Senate District 48
Registration: D 11553, R 11552, N 15559, total 38706, D + 1
No Incumbent
House District 95
Registration: D 6453, R 5485, N 7317, total 19287, D + 968
Open seat: incumbent Nate Willems, D-Lisbon running for Senate
New House 95 bears so little resemblance to the House 29 where Nate Willems won two terms that you can't even really call it the same district. The old district was a half Linn, half Johnson seat. This seat is all in Linn, and the only overlap is the Mt.Vernon-Lisbon metro area and Springville just to the north. It adds most of the rest of north and east rural Linn County -- basically, Palo, everything north of Robins, and the whole eastern border. Most of that was Kraig Paulsen's or Nick Wagner's. That makes up 90% or a district; the southeast corner of Buchanan (Rowley and four townships) gets thrown in to balance the Census count.
The Mt. Vernon-Lisbon area has been home base for several legislators in a row: Dave Osterberg, one-term Republican Lynn Schulte, and Ro Foege. Foege announced his retirement just before the 2008 filing deadline, and Willems won handily in 2008 and by a surprisingly narrow 53-47 in 2010. (Still, that's not bad in a GOP wave year; Foege lost essentially the same turf to Schulte in 1994, coming back to win in `96).

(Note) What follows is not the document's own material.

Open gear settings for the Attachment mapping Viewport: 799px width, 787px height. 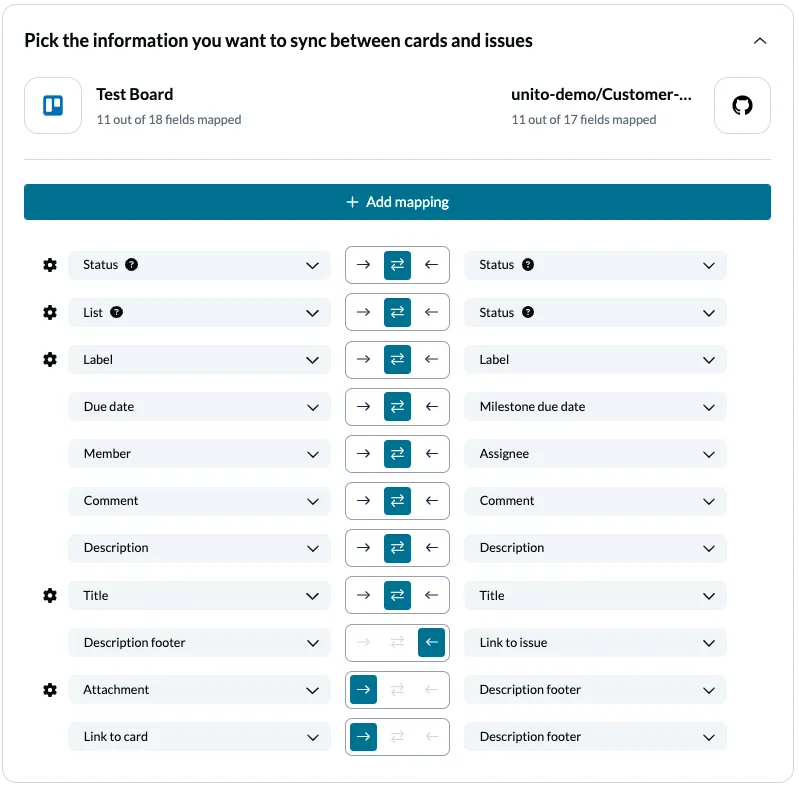(x=50, y=690)
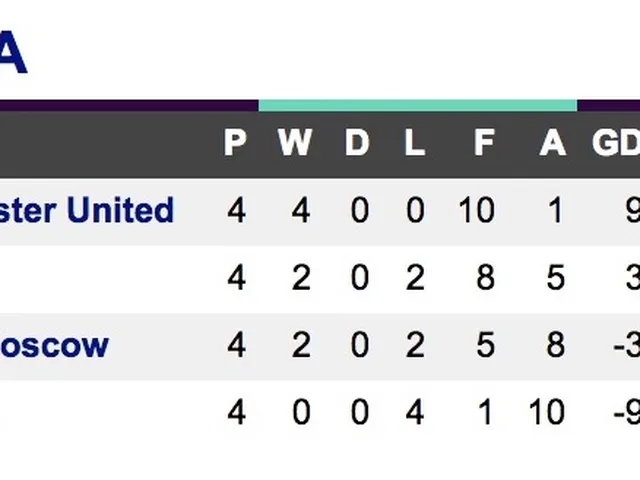Click the D column header

click(357, 143)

Since Willems has to run on mostly new turf anyway, he may as well try for the move up. The other half of the Senate district includes Anamosa, where he grew up. So this district is good for him even though it's the very definition of a swing seat, with a Democratic registration edge as of Map Day of ONE voter. And that was before the Loebsacks started packing. Luckily for Democrats, The Senate seat is even-numbered so it votes on the higher turnout presidential cycle. As for the House seat, Mt. Vernon has long had in influence in Linn County beyond its size.
House District 96
Registration: D 5100, R 6067, N 8242, total 19419, R+ 967
UPDATE Later that same evening: An alert reader notes this post:
Rep. Lee Hein (R-Monticello) has announced he intends to run for re-election in House District 96.In fairness, this is kind of a My District Just Not My House thing. No word in the post about where Hein will be sleeping at night while he "work(s) on his family farm operation" which is just east of the district line. Hein was paired up with fluke winner Brian Moore (R-Zwingle) in Jackson County based House 58.
After redistricting, district 96 is comprised of all of Delaware County and portions of Jones County.

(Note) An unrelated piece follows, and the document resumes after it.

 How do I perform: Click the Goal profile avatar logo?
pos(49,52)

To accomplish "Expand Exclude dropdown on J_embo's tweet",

Hein is the third generation to work on his family farm operation, growing corn and soybeans along with raising hogs and cattle. He has been very active in the Iowa Farm Bureau, the Iowa Farm Business Association, and the Jones County Pork Producers and Cattlemen’s Association...
In the 2001 map, Jones County was in one House district and Delaware County was split. This decade it's the other way around, as Delaware stays whole and Jones is split. Most of the land in Jones goes east to House 58, but most of the people, in population centers Anamosa and Monticello, are in this district. As a whole, Jones is a little bigger than Delaware, so this is a more even split, something like 55-45 Delaware rather than 60-40 Jones. If it comes to an open seat primary, those kinds of friends and neighbors factors make a difference.
Freshman Republican Lee Hein lives just east of the lines in rural Monticello and is paired with fellow Republican Brian Moore. But Hein, who beat Democrat Ray Zirkelbach in 2010, is a family farmer
...who isn't paired but got a strongly Democratic district. He's had most of Delaware County, including population center Manchester, for his whole decade in office.